* _Work item_
Every line of the entries that holds the word "filter" is to be copied.

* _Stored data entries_
☆ ☆ ☆ ☆ ☆ ☆ ☆
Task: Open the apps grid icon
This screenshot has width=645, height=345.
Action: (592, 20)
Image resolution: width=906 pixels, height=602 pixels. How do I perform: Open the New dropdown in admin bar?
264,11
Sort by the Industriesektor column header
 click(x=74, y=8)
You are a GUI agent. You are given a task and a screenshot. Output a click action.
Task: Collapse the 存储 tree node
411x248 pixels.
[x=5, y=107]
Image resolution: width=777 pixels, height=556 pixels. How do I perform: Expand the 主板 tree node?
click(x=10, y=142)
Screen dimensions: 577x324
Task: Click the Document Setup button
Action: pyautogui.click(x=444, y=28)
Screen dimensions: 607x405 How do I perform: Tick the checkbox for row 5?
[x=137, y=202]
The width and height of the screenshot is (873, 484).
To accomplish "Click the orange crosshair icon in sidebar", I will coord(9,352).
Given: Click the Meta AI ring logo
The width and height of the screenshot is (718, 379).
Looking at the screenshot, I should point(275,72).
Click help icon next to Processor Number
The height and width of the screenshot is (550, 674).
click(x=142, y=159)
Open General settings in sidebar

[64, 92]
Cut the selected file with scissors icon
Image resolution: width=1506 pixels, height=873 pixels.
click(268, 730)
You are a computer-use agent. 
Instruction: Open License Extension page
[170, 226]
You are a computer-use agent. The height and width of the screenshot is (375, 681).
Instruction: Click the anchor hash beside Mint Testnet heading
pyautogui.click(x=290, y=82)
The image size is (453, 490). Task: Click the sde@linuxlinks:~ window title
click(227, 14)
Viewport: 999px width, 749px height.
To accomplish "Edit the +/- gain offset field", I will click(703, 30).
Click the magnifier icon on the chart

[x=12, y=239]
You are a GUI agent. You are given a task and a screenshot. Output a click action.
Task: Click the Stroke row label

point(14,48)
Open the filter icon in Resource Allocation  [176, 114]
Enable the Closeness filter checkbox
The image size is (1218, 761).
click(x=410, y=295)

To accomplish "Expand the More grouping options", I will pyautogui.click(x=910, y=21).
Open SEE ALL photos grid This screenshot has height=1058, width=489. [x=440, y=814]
☆ ☆ ☆ ☆ ☆ ☆ ☆
* _Solution to this exercise_
Open the filter icon in Resource Allocation  [176, 114]
Enable the Closeness filter checkbox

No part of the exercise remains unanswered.